The increasing growth rate of the population, fallen groundwater tables, impacts of climate change on water resources, and the booming of groundwater irrigation may constitute the basis for more MAR activities in Ghana. Moreover, although developing countries like Ghana have no specific institutions regarding artificial methods of groundwater recharge, the existing ones do not prohibit it.

Formal government institutions, like laws or legislative instruments, provide sufficient but relevant information on the requirements and regulatory structures for MAR schemes in Ghana, even though policy formulations failed to significantly capture groundwater development through artificial methods. Policy support at the moment may negatively impact the adoption and operation of MAR projects in the country. Proponents of MAR will, therefore, need to mobilize a lot of resources (technical, financial, and managerial) in order to achieve MAR goals in the country. Catchment-level institutions, in the form of rules, taboos, customs, and practices, favor MAR adoption through local knowledge, planning, and management and operations. All institutions must thus be given significant attention to facilitate the approval, easy acceptance, implementation, and operation of MAR projects.

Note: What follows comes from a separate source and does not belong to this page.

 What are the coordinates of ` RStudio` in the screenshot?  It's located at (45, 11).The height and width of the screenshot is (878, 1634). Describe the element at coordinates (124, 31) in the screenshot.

For MAR to be effectively adopted in Atankwidi, this paper recommends a comprehensive study of the storage capacity to be done of all the aquifers in the catchment. Currently, there is no available study about the storage capacity of all the aquifers in the catchment; the only study at the moment is by Barry et al. [8] who studied only one of the aquifers. There is also the need for a detailed quantitative study about the actual groundwater demand for dry-season irrigation in the catchment, since the information at the moment is largely qualitative. Land use is another issue that needs consideration. Environmental degradation, population growth, and agricultural activities continuously alter the environment. Land-use studies have been done already, but this information needs to be updated so as to map out areas that may be suitable for MAR.